Isco desabafou sobre as lesões que enfrentou nos últimos meses. O meia do Betis acredita ter corrido risco de não voltar a atuar e revelou que o drama impactou a família, levando o filho mais novo a desistir de jogar futebol.
Em entrevista ao jornal Marca, Isco contou que a última lesão foi a mais grave da temporada, marcada por incertezas sobre a recuperação. Segundo ele, a idade torna a recuperação mais complexa e desafiadora.

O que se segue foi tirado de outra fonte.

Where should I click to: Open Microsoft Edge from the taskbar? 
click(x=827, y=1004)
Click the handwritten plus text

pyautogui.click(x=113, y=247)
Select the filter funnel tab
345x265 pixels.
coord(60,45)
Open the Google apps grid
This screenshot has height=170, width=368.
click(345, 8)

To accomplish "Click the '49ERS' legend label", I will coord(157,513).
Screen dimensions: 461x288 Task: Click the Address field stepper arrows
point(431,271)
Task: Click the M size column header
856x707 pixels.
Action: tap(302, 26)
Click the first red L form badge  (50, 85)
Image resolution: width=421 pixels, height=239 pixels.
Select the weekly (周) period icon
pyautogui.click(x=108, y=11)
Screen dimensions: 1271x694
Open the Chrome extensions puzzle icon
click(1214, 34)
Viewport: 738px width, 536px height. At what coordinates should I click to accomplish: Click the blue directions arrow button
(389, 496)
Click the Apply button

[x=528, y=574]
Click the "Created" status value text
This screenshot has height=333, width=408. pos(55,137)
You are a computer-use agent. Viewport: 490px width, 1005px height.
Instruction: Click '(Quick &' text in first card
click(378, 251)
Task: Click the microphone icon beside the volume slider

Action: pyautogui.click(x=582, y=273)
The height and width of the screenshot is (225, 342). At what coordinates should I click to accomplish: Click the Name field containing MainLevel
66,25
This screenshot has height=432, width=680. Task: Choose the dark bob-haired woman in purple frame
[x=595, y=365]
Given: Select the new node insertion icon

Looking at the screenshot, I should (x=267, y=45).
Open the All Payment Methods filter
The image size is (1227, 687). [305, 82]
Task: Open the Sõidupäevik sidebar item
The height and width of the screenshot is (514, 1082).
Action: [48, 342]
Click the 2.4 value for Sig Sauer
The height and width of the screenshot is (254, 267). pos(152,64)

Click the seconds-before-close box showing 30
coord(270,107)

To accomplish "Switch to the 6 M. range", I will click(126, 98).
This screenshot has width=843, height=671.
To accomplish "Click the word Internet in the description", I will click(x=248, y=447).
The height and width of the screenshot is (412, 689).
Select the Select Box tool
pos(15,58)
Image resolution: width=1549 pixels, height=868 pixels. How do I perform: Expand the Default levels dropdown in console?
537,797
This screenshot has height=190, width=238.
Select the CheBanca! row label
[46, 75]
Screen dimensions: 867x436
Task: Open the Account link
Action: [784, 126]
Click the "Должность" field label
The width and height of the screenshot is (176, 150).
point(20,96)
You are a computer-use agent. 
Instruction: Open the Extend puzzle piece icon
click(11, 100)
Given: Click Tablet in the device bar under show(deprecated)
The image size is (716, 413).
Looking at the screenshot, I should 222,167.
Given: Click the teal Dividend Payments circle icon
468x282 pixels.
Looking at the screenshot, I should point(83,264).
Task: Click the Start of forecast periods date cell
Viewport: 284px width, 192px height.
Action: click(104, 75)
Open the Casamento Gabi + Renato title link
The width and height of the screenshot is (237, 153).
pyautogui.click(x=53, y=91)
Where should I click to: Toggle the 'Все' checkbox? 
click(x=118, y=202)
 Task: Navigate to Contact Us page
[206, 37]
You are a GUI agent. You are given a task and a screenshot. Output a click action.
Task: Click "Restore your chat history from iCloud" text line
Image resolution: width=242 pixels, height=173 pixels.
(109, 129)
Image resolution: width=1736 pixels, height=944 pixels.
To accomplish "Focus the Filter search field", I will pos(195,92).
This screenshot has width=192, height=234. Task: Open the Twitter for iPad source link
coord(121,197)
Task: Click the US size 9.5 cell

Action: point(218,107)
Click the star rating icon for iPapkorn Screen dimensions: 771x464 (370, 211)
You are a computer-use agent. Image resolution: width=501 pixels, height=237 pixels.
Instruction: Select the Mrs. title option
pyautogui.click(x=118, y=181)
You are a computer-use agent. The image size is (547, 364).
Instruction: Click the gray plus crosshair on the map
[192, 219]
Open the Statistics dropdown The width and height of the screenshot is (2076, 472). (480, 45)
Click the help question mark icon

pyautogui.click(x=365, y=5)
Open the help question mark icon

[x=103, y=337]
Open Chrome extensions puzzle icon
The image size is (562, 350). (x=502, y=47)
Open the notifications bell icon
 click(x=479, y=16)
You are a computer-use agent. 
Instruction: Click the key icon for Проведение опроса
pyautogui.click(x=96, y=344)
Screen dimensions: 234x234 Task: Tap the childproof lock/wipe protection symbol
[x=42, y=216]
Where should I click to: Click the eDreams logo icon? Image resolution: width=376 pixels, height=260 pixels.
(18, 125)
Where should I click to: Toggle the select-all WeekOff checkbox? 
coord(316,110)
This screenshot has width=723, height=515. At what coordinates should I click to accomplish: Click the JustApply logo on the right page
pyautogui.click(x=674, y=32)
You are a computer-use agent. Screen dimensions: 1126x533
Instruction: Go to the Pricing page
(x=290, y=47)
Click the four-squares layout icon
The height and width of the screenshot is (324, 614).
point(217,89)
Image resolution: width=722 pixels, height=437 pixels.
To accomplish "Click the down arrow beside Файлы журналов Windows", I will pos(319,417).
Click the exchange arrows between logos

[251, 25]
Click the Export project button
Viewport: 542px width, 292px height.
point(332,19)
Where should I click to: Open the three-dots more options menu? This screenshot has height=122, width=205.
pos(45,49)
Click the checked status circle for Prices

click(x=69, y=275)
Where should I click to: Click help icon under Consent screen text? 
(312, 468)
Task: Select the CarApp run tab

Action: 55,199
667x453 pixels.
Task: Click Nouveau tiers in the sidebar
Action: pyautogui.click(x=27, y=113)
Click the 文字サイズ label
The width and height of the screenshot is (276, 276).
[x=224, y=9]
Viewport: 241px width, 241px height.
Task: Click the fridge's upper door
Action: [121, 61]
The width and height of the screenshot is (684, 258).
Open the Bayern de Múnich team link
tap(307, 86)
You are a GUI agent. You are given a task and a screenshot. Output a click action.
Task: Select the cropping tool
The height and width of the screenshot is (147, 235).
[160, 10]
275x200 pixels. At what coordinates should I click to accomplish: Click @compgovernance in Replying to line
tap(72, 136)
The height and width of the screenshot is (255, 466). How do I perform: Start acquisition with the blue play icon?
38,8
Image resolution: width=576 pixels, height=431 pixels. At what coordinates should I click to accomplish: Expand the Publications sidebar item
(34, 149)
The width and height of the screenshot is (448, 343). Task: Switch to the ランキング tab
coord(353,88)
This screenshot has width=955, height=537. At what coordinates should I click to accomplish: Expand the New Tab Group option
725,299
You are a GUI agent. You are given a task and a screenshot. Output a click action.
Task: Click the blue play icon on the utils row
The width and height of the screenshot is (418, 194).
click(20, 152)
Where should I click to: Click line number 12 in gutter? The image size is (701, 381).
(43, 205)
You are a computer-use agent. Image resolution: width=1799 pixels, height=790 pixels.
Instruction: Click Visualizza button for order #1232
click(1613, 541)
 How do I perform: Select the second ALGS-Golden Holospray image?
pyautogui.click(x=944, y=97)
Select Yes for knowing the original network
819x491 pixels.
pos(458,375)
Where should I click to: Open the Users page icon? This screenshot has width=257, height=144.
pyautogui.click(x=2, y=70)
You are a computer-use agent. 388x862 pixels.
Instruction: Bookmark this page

O jogador também afirmou que, nos jogos recentes, atuou com tratamento médico e uso de injeções para suportar a dor, deixando a possibilidade de sequelas em aberto. Ainda assim, mantém o foco em retomar o nível de atuação.
Histórico de lesões
A temporada incluiu uma fratura na fíbula da perna esquerda no início, repetindo lesão anterior de maio de 2024. A primeira cirurgia ocorreu com a artroscopia do tornozelo direito em dezembro, seguiu o retorno aos gramados em abril.
Isco havia chegado ao Betis após passagem pelo Real Madrid. O volante tem 32 anos e busca reconstruir a forma para evitar novas interrupções na carreira.